Example 2. Calculating 87+ 15
Solution: The original formula =87+ 13+2.
=(87+ 13)+2
= 100+2
= 102
Calculation 54+79
Solution: The original formula =33+2 1+79.
=33+(2 1+79)
=33+ 100
= 133
Calculate 65+ 18+27
Solution: The original formula =60+2+3+ 18+27.
=60+(2+ 18)+(3+27)
=60+20+30
= 1 10
For numbers that are not directly rounded up, you can round up first and then subtract the rounded number.
Example 3. Calculation: 38+29+ 19
Solution: The original formula = (38+2)+(29+1)+(19+1)-4.
=40+30+20-4
=90-4
=86
arithmetic series
Arithmetic continuous number (arithmetic progression) is equal to the difference between two adjacent numbers, which is called arithmetic continuous number, also known as arithmetic progression, such as:
1,2,3,4,5,6,7,8,9
1,3,5,7,9
2,4,6,8, 10
3,6,9, 12, 15
4,8, 12,16,20, etc. Is an arithmetic continuous number.
1, when the number of arithmetic continuous numbers is odd, their sum is equal to the middle number multiplied by the number.
Example 4. Calculate 1+2+3+4+5+6+7+8+9.
Solution: Original formula =5×9 (middle number is 5, ***9)
=45
Calculate1+3+5+7+9+11+13.
Solution: The original formula =7×7 (the middle number is 7 and the number * * * is 7).
=49
Calculate 2+4+6+8+ 10.
Solution: The original formula =6×5 (the middle number is 6, ***5).
=30
2. When the number of arithmetic consecutive numbers is even, their sum is equal to the sum of the first number and the last number multiplied by half of the number.
Example 5. Calculate1+2+3+4+5+6+7+8+9+10.
*** 10 number, the half number is 5, the first number is 1, and the last number is 10.
Solution: The original formula =( 1+ 10)×5.
= 1 1×5
=55
Calculate1+3+5+7+9+1+13+15.
***8 numbers, half of which is 4, the first number is 1, and the last number is 15.
Solution: The original formula =( 1+ 15)×4.
= 16×4
=64
Calculate 2+4+6+8+ 10+ 12.
***6 numbers, half of which is 3, the first number is 2 and the last number is 12.

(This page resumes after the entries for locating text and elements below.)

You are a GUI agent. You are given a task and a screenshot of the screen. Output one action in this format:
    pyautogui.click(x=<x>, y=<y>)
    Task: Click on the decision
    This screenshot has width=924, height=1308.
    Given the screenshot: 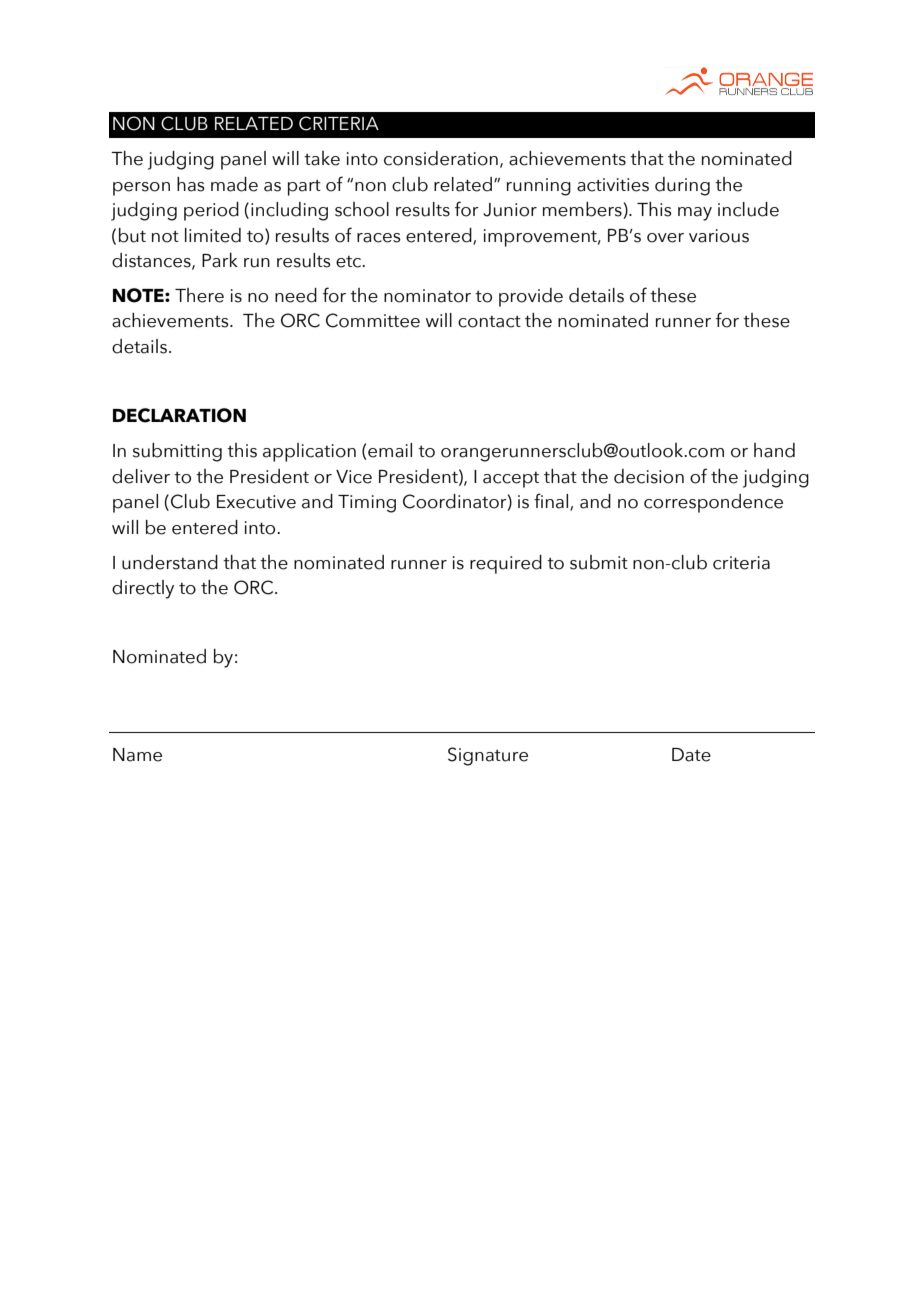 What is the action you would take?
    pyautogui.click(x=649, y=476)
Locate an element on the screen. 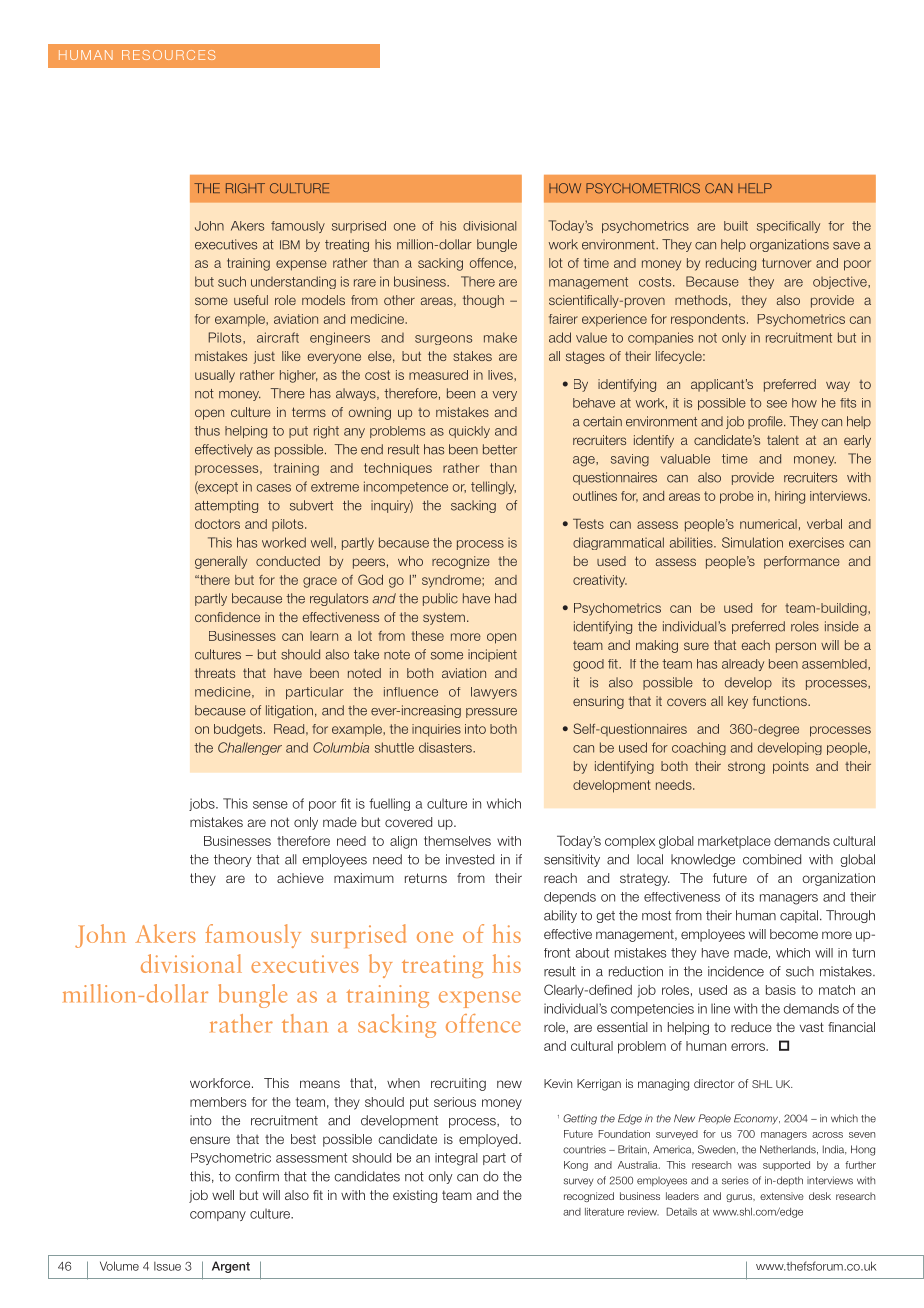 This screenshot has height=1308, width=924. threats is located at coordinates (215, 673).
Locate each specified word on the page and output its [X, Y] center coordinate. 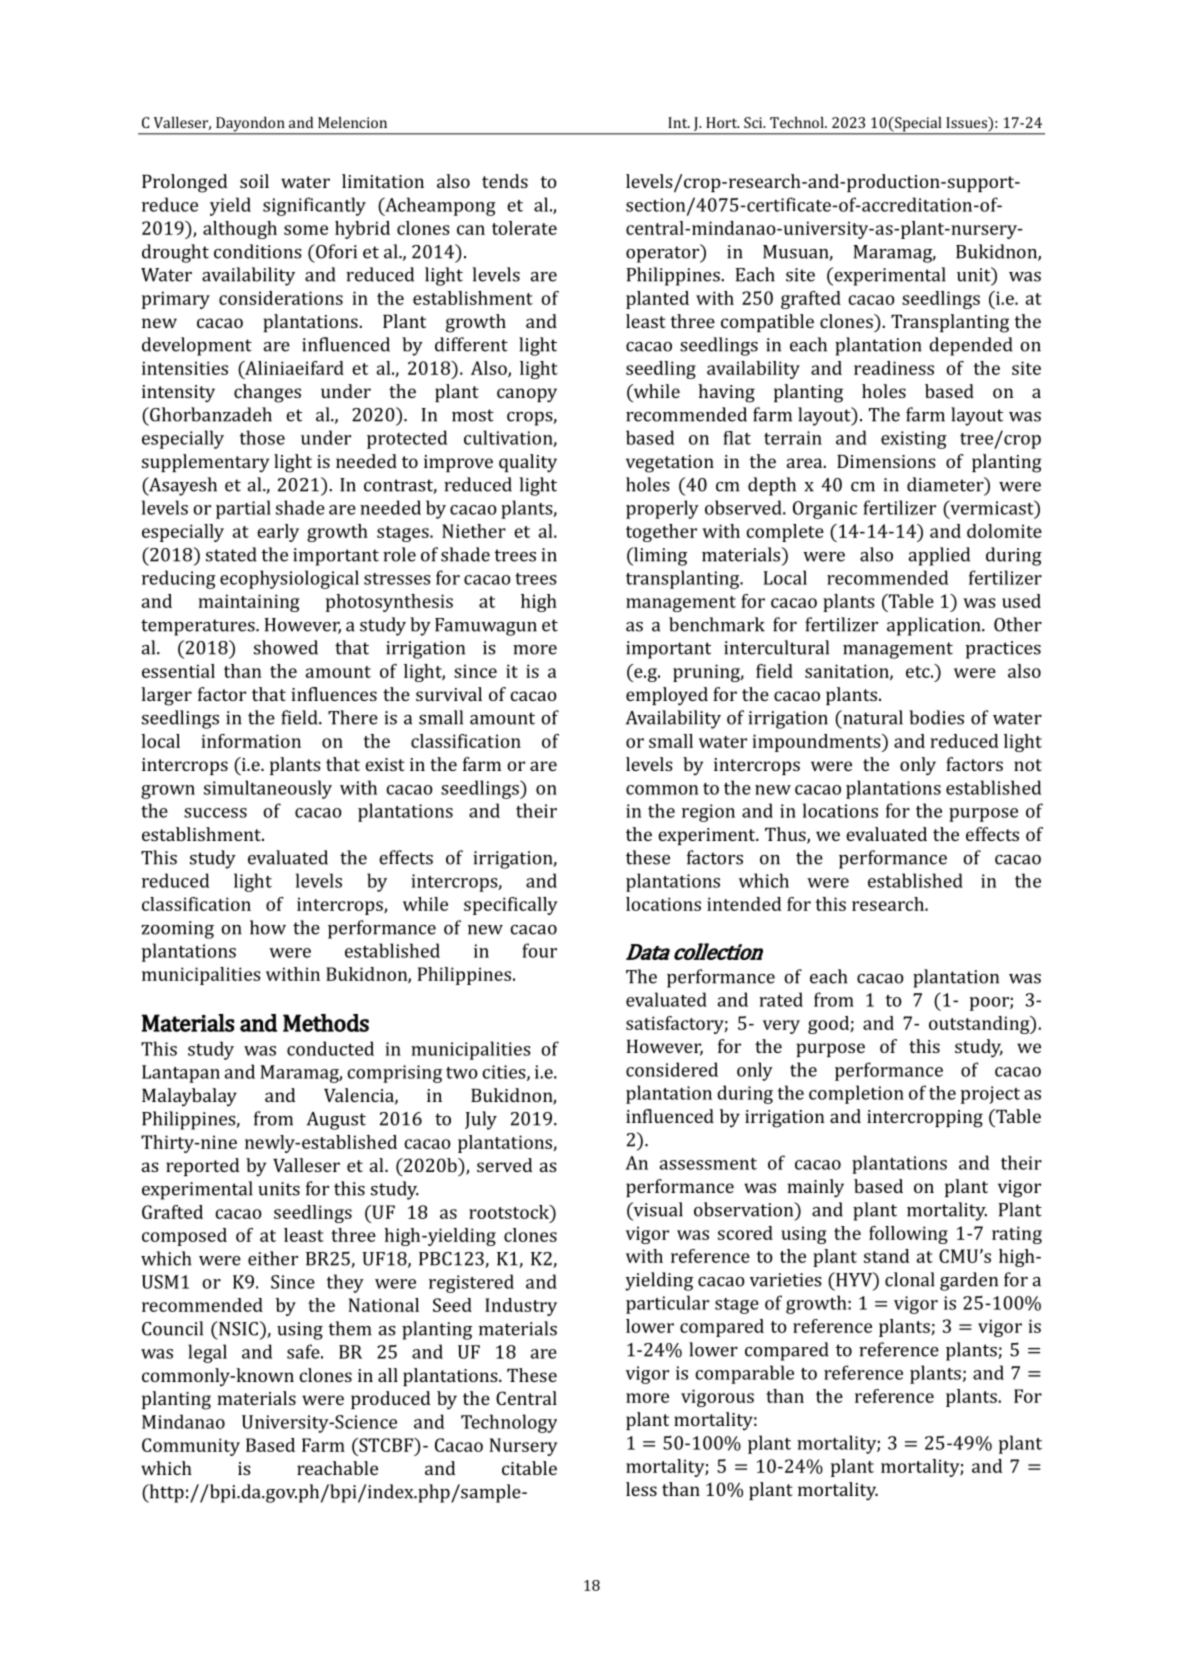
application [935, 626]
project [990, 1095]
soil [254, 181]
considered [672, 1069]
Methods [326, 1023]
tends [505, 181]
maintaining [248, 603]
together [661, 533]
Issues [967, 122]
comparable [744, 1374]
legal [207, 1353]
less [641, 1489]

Solution: The original formula =(2+ 12)×3.
= 14×3
=42
Benchmark number method
First, observe which numbers of each addend are close, then add each addend according to the close numbers, then add up the ones with less calculation and subtract the ones with more calculation.
Example 6. Calculate 23+22+24+18+19+17.
Through observation, it was found that all the additions were close to 20.
Solution: The original formula =20×6+3+2+4-2- 1-3.
= 120+9-6
= 123
Calculation103+102+101+99+98.
All the additions are close to 100.
Solution: The original formula =100× 5+3+2+1-2.
=500+3
=503
Clever calculation in subtraction
1, first add up several "complements" of each other, and then subtract them from the minuend.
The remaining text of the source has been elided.